Who am I to offer my opinion on how other people should live? I am a total fuck up in some ways; a conventional life I have not lived. In other ways, I think I am almost too sane for my own good. I think this sanity is less of my choosing than the result of habits I formed early, like writing and reading and drawing, which built an inner room within me where I could develop into the kind of man that seemed best from the evidence at hand. This inner room is only words, though....


I know some things that I didn't know when I was a kid, and wish I did and other things I was sure of when I was a kid that I wish I still believed... but they are hardly enough to sustain a novel.

This is when I really envy people who see more than chaos breaking out at the foot of calvary. I miss the feeling of being 'chosen' by some god to something 'great,' but I have read too many people say this over the years who shouldn't have to make the words nauseating to me. The cream does not rise to the top -- accident is not design, no matter who many crystals or deity quotes you drag into the conversations.

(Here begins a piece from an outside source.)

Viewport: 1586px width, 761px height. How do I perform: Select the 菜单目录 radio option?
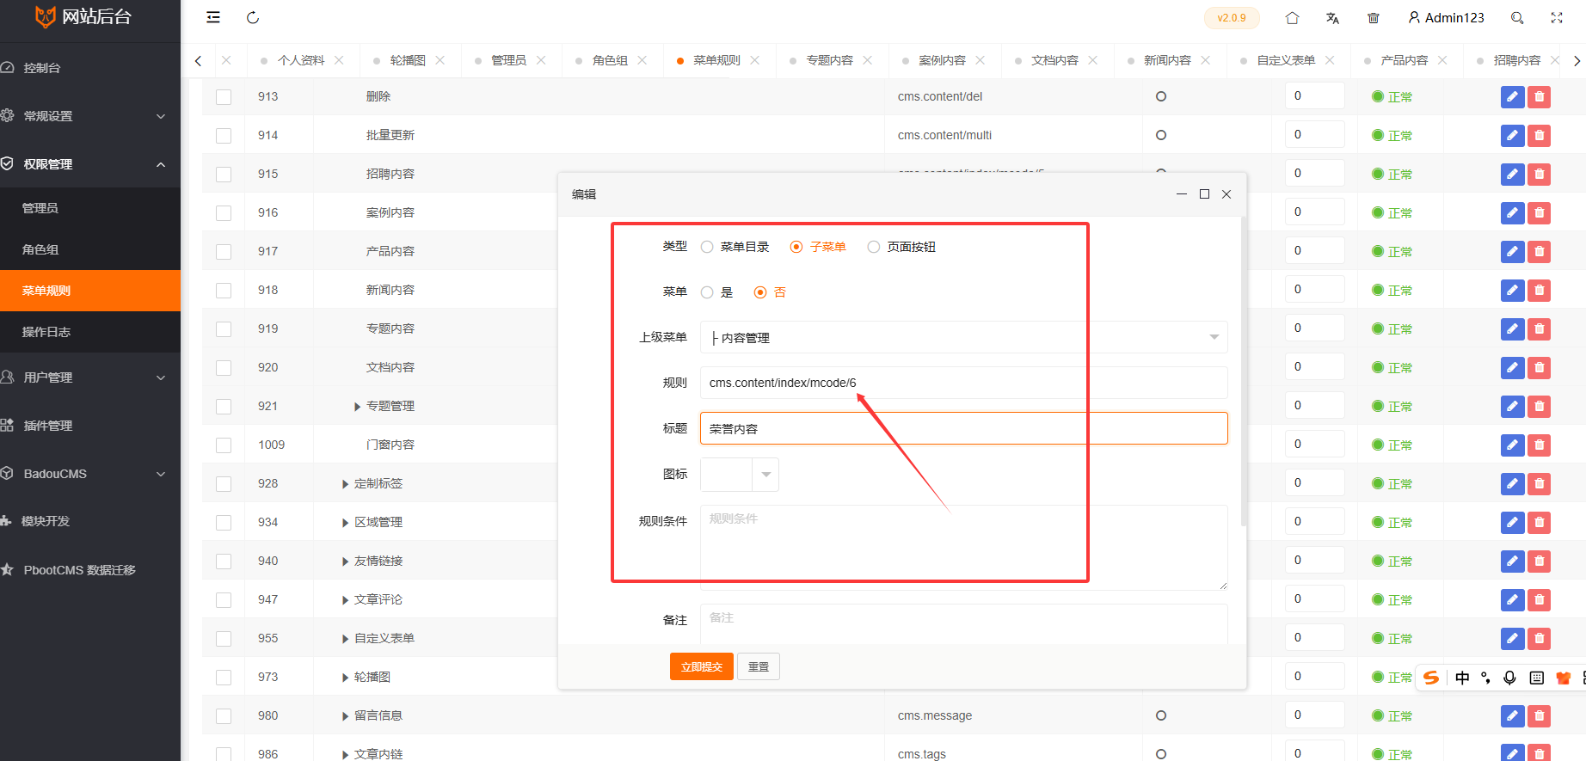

But... If the people in the Belmont Suites were happiest were the ones who lived for love, including a love of god, then this whole series of poetry I wrote points to living for something like religion... But, I can't in good conscience be this Machiavellian, and I care more about my conscience than I care about anything else, to be honest, because if I don't, it beats me down worse than even my girly, M..


So what should I do? I am almost ready to just write some book meant merely to snag an agent and a publisher. I did some of this with the last one, but this time I could really plot the thing to death, and take out all of the wild and wooly shit that makes the work really good.... write like a lawyer, I could. Or like a horror writer, or bad science fiction . .. not that I think I am better than these writers, I just have higher expectations. These expectations mean less every day, so who knows? I could be a word whore with the right offer. Not to the extent of those black radio shit for brains who preached Bush's agenda on their shows after being paid a quarter million, but I would certainly be happy with a book that is just entertainment.

Maybe that is all that is left of novels for me? I no longer read them expecting to learn a hell of a lot; I read fiction to live other than I do, to escape into a world that makes sense. Like on that new show, Numbers, where the mathmatician worked compulsively on a math problem while his beloved mother died. I write to do the opposite, or have so far... I write to find the truth as I know it; to be a town cryer of the news and the truth and a conduit for scientific truth into the lives of potential mystics. I write to be a part of the solution.... but, part of the solution maybe is just giving people a room to rest and laugh and be refilled with an urge to live?

That is what I have needed lately, stories to make me believe there are reasons to be nobel, honorable, and to fight for what is right for all the passengers on this planet. Reading the hobbit and the other books in the series gave me so much peace this month. They may have saved my life? I was pretty intent, due to circumstances and the stupid ass move of getting off a seritonin uptake drug that sent me falling down into the darkest of dark, that it was time to just die. The thoughts surprised me a bit? There was no real reason for me to be this bummed out. The problems I was facing were ones I have beat before, and were soon enough conquered, to some degree (the degree I am capable of with self-talk, getting back on the serotnin uptake drug and starting to write again, however dull these essays on the view through the glass darkly may be for my readers.